Je suis mitigé face à la note à donner à ce livre.
D'un côté, j'ai apprécié les "Mot de Régis" et le choix des sujets abordés. Ça me rappelait ses interventions à "Je viens vers toi". Je suis aussi un lecteur assidu de ses chroniques dans La Presse.
D'un autre côté, la prose de l'auteure me donnait parfois l'impression de lire le texte narratif d'un devoir du secondaire. C'est comme s'il y avait un objectif de mots à atteindre qui rendait trop souvent la lecture ennuyante ou redondante. Et nous ne sommes pas dans le Trône de Fer ou dans une fresque historique de Ken Follett! C'est à se demander à quel moment l'ordre des chapitres fut déterminé. Combien de fois ai-je besoin de me faire rappeler que Mme Giguère est la "directrice générale adjointe à la sécurité publique et à la qualité de vie urbaine" pour comprendre son rôle dans les évènements?!? Ou que M. Nolin est attaché de presse?!? Au pire, ces informations auraient pu se retrouver dans l'index.

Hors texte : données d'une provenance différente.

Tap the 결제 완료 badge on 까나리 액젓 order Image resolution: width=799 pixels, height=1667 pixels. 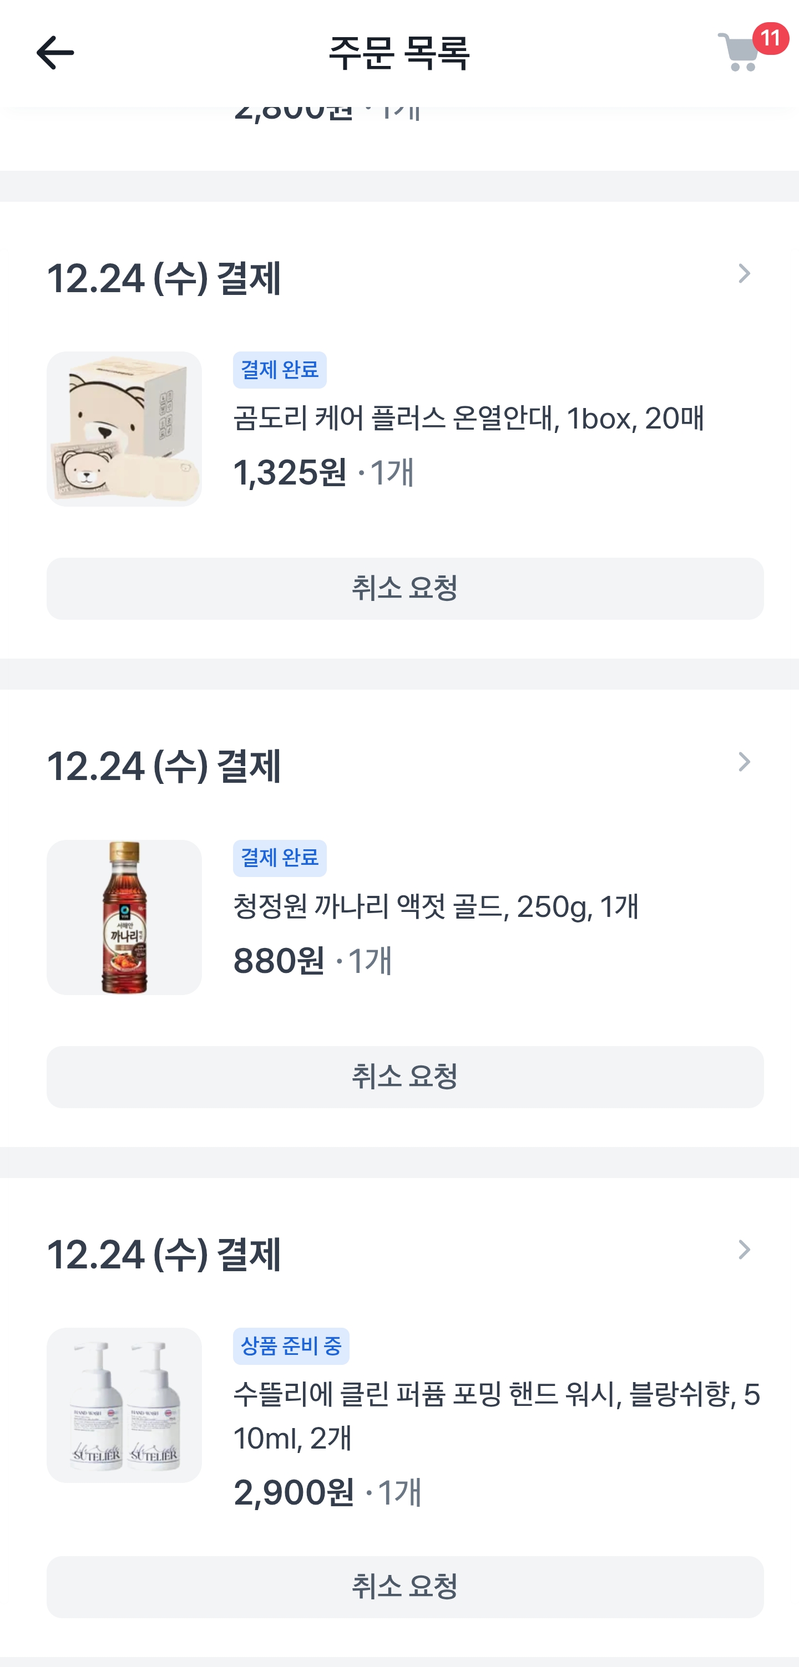(280, 858)
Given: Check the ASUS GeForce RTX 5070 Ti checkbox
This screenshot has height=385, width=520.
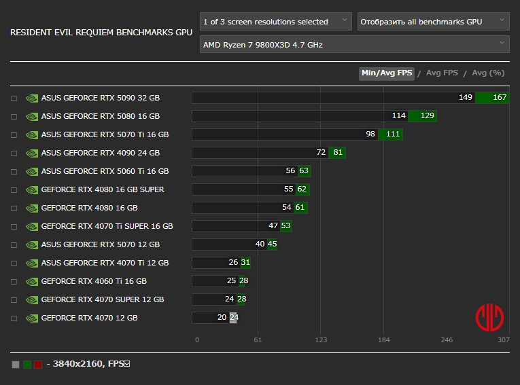Looking at the screenshot, I should point(14,135).
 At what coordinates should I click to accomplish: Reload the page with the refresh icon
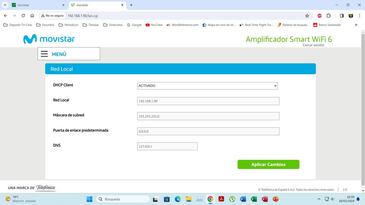point(23,16)
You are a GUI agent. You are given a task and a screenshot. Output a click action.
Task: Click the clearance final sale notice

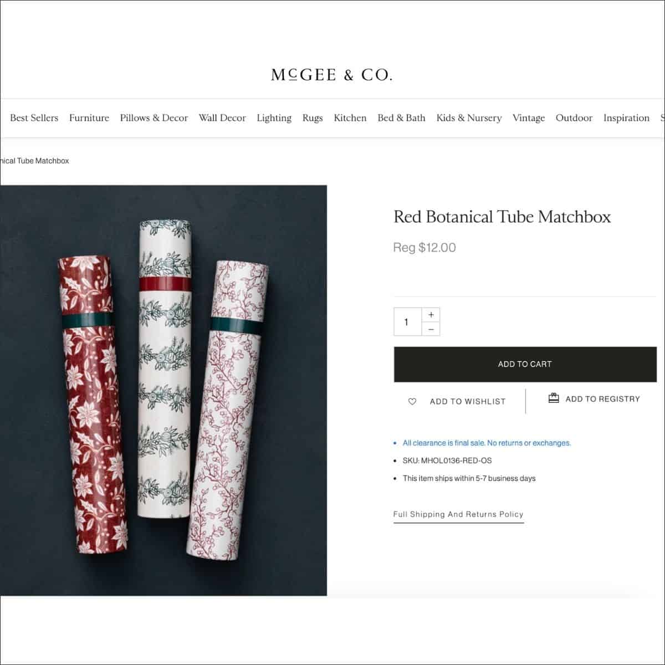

À part la contrariété causée par la redondance, j'ai bien aimé ce Code Labeaume.
Quel homme ce Labeaume! J’ai toujours grandement apprécié ce personnage politique, parce que oui, c’est un personnage comme il en existe peu! Son franc-parler est certainement légendaire, mais c’est son authenticité et sa sincérité qui font de lui un grand homme politique. Cet ouvrage m’a remémoré des événements que j’ai vécus lorsque j’habitais à Québec, mais que j’avais expérimentés sous un tout autre angle, n’étant pas réellement consciente des impacts de la politique à ce moment. Je constate aujourd’hui que l’héritage de Labeaume en est tout un pour la ville de Québec. J’ai moins aimé le format. M. Labeaume a tellement une belle plume que c’est lui qui aurait dû écrire son histoire, mais c’est le format qu’il désirait alors on lui pardonne aisément. Je recommande aux amateurs de politique bien entendu, mais aussi à tout ceux qui aiment la magnifique ville de Québec.